4 × 105 human ESCs or iPSCs were disassociated and cultured in a 6-well plate (Sigma Aldrich, St. Louis, MO) with mTeSR-1 cell culture medium for 24 hours. At day 1, two μg of the epiCRISPR plasmid were transfected into cells by using lipofectamine 3000 (Life Technologies) based on online protocol. At day 2, cells were selected by puromycin (0.2–0.5 μg/ml). At day 5, day 10 and day 15, genomic DNA was extracted from cells using QuickExtract (Epicentre) following the manufacturer’s protocol. The gRNA targeting sites were PCR-amplified using Q5 High-Fidelity DNA polymerase (NEB). The PCR products were purified using QiaQuick Spin Column (QIAGEN) following the manufacturer’s protocol. The purified PCR products were digested with restriction enzymes (NEB) for 4 hours and then run them on agarose gel. For analysis of single cell-derived clones, the cells were disassociated into single cells at day 15 post- transfection, and seeded them onto the Matrigel-coated plates with puromycin-free mTeSR-1 medium for 15 days. Individual colonies were picked and genotyped.

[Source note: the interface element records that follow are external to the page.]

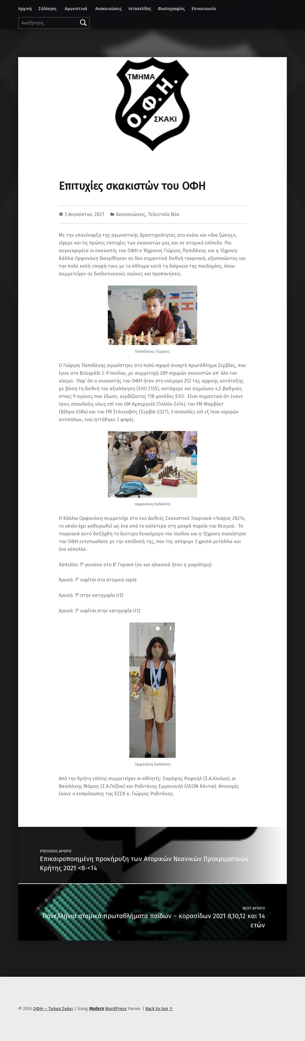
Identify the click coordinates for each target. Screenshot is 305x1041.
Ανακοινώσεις (108, 8)
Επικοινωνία (204, 8)
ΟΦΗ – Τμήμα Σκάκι (53, 1008)
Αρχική (25, 8)
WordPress (116, 1008)
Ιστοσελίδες (139, 8)
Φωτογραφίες (171, 8)
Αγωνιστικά (76, 8)
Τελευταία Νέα (163, 214)
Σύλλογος (47, 8)
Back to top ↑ (159, 1008)
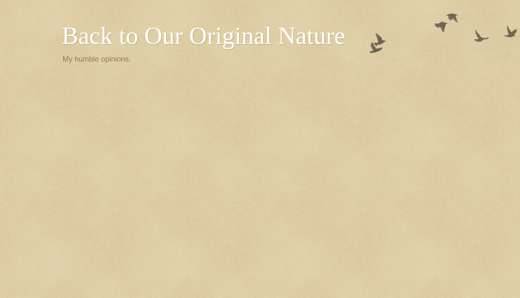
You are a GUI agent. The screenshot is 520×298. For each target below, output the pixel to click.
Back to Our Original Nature (203, 35)
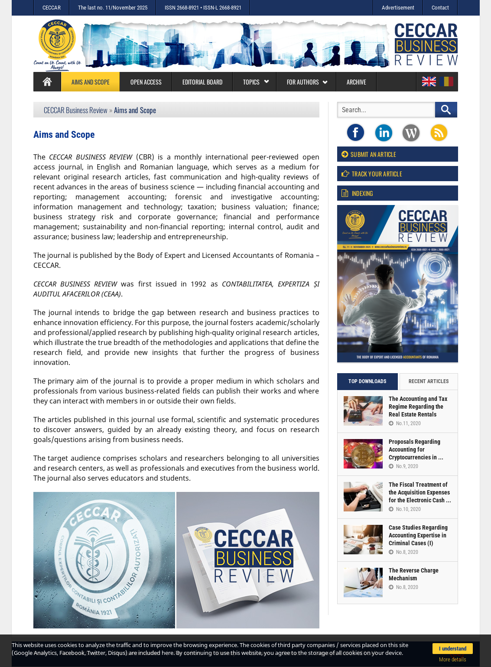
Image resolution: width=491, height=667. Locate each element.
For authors (307, 81)
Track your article (371, 173)
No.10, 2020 (405, 509)
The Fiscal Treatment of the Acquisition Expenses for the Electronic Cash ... (420, 492)
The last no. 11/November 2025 (112, 7)
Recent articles (429, 381)
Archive (356, 81)
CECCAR (51, 7)
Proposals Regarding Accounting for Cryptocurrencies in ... (416, 449)
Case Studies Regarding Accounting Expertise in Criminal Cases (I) (418, 535)
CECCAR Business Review (75, 109)
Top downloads (367, 381)
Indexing (357, 193)
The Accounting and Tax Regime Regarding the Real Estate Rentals (418, 406)
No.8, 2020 (403, 552)
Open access (146, 81)
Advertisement (398, 7)
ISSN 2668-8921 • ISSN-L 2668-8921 (203, 7)
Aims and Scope (91, 81)
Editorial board (202, 81)
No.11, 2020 (405, 423)
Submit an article (369, 154)
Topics (256, 81)
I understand (452, 648)
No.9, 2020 (403, 466)
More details (452, 659)
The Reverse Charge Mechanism (414, 574)
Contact (440, 7)
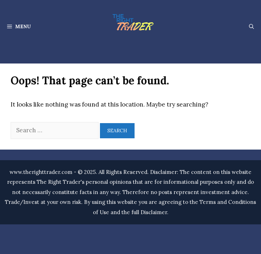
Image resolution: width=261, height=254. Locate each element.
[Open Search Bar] (251, 26)
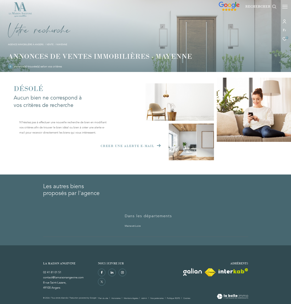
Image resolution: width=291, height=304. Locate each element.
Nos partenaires (157, 298)
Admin (144, 298)
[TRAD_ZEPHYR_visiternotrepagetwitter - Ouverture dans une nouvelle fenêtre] (102, 282)
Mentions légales (131, 298)
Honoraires (116, 298)
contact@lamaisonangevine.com (63, 277)
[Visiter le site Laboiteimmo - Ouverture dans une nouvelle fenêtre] (232, 297)
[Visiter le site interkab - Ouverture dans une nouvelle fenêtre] (233, 270)
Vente (50, 44)
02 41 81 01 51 (52, 272)
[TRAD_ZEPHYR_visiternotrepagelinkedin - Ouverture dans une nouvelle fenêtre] (112, 272)
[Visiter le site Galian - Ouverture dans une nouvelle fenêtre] (192, 272)
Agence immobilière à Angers (26, 44)
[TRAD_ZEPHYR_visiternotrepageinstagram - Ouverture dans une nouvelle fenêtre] (122, 272)
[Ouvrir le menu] (285, 6)
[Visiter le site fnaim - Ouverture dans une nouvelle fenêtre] (210, 272)
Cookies (186, 298)
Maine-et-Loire (133, 226)
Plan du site (103, 298)
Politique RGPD (173, 298)
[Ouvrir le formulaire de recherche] (260, 6)
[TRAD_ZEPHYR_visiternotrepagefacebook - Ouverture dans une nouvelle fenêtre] (102, 272)
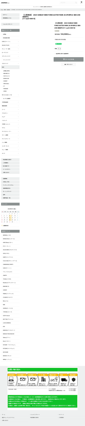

Off-target cleavage analysis

Fifteen days after genome editing, genomic DNA was extracted using the QuickExtract DNA Extraction Solution (Epicenter) following the manufacturer’s protocol. Potential off-target sites predicted by an online tool (http://crispr.mit.edu/) were amplified using Q5 High-Fidelity DNA polymerase (NEB) with the primers listed in Supplementary Table 3. The genome sequence spanned by the corresponding primer pairs were extracted from human genome sequence (Hg19, GRChr37), acting as the reference sequence for analyzing sequence variation caused by genome editing. PCR products were generated for each on- and off-target site from ~100 ng of genomic DNA extracted from hESCs. PCR products were purified with QIAguick Gel Extraction Kit, normalized in concentration, pooled together, phosphorylated at 5′ end, added dA-Tailing and Y-Shape adapter. The resultant products were PCR-amplified with KAPA HIFI Hotstart Readymix (KAPA Biosystems) and primers (100 nM) carrying Illumina sequence adaptors. PCR products were purified with QIAquick Gel Extraction Kit (QIAGEN), and sequenced via 150-bp paired-end sequencing on an Illumina MiSeq instrument. To avoid the possible errors in the sequencing process, each read was first filtered by removing the nucleotides with a quality score smaller than 30, and the following nucleotides were also removed. The resulted high-quality reads were mapped to the reference human genome sequence using pairwise sequence alignment algorithm, BLAT (http://genome.ucsc.edu)[34], with default parameters. The number of reads with indels to the reference sequence that were 15-bp adjacent to the predicted cleavage site were counted, and divided by the total aligned reads to get the potential editing percentage. Since most of indels were less than 50-bp, an alternative 30-bp DNA fragment 50-bp away from predicted cleavage site was used as control, and the number of reads with indels was also counted to get the corresponding sequence variation percentage.

Statistical analysis

All the data are shown as the mean ± S.D. Statistical analyses were conducted using Microsoft Excel. Two-tailed, paired Student’s t-tests were used to determine statistical significance when comparing two groups. A value of p < 0.05 was considered to be statistically significant.